For a non-owner-occupied investor, financing is usually different. Lenders may require a larger down payment, stronger reserves, and may look more closely at the property’s income, the buyer’s credit, debt-to-income ratio, and experience as an investor.
Before writing an offer, it is important to talk with a lender who understands small multi-family properties. Not every lender is equally experienced with duplexes, triplexes, and fourplexes. The financing structure should be reviewed early so the buyer knows what the monthly payment looks like and whether the rental income can help qualify.
Real Estate Investment vs.
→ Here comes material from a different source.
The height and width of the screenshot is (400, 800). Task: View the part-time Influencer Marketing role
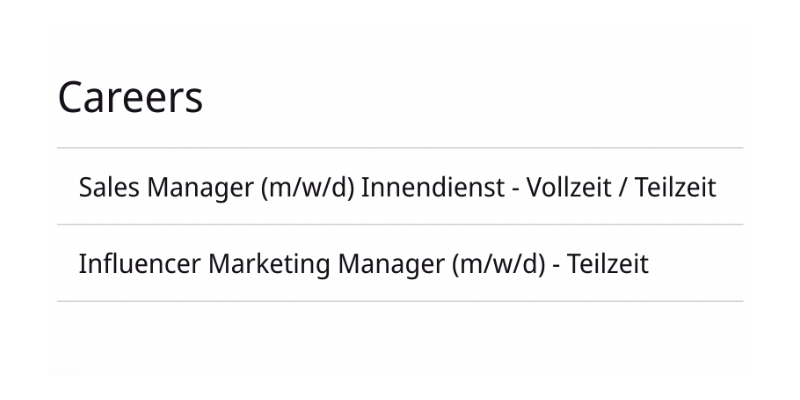click(x=363, y=264)
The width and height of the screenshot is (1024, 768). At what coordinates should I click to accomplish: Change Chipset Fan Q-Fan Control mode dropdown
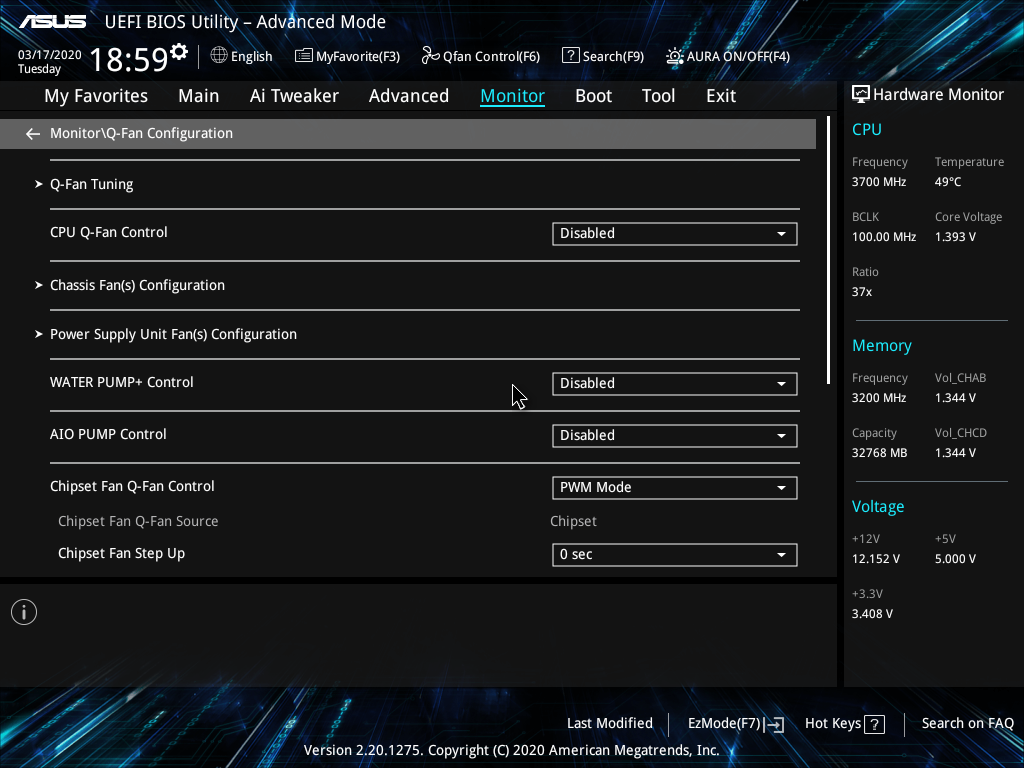point(675,488)
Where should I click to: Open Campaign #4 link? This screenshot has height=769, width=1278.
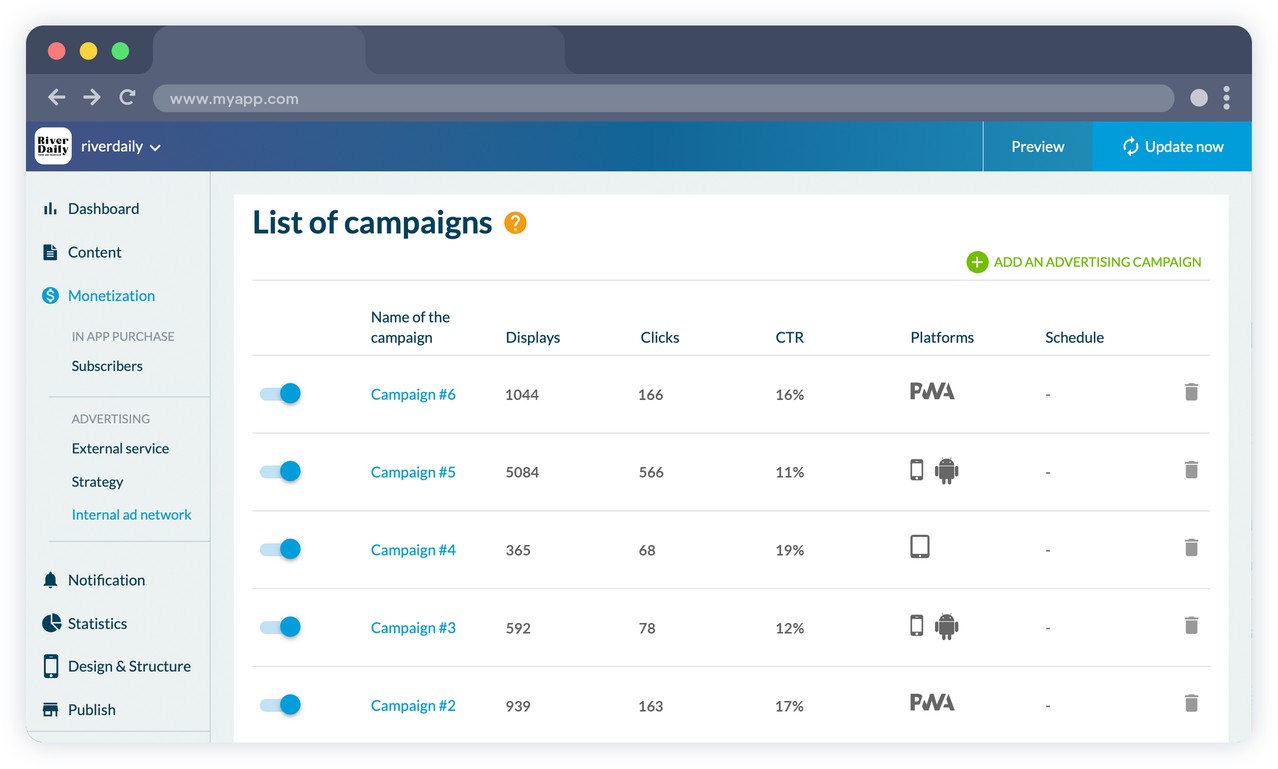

Holding Stocks
Real estate and stocks can both be excellent long-term wealth-building tools, but they behave very differently.
Stocks are usually more liquid. You can buy and sell shares quickly, and you do not have tenants calling about repairs. Stocks can also provide diversification and lower hands-on responsibility. However, stock values can move up and down quickly, and you typically have less control over the performance of the investment.
Real estate is less liquid and more management-intensive. You cannot sell a fourplex with the click of a button. There are repairs, tenants, leases, vacancies, financing, insurance, and local regulations to consider.
But real estate also gives investors something stocks usually do not: control and leverage. You may be able to improve the property, increase rents, reduce expenses, refinance, or create additional value through better management. You can also use financing to control a larger asset with a smaller amount of cash down, although leverage also increases risk.
For many investors, the best answer is not real estate or stocks. It may be both. Stocks can offer liquidity and diversification, while real estate can offer income, appreciation, tax advantages, and long-term wealth creation.
Final Thoughts
This fourplex may not be the perfect fit for every investor, especially someone looking only at the current cap rate and immediate cash flow. But for an owner-occupant or a long-term investor who understands the upside, the projected income, and the value of owning a small multi-family property, it could be a very interesting opportunity.
As with any investment, the most important step is to look beyond the surface. Review the leases. Verify the income. Understand the expenses. Inspect the property. Talk with a knowledgeable lender. And work with a broker who understands both the real estate side and the investment side.
A fourplex is not just a place to live. It can be a stepping stone toward long-term financial growth — when purchased wisely.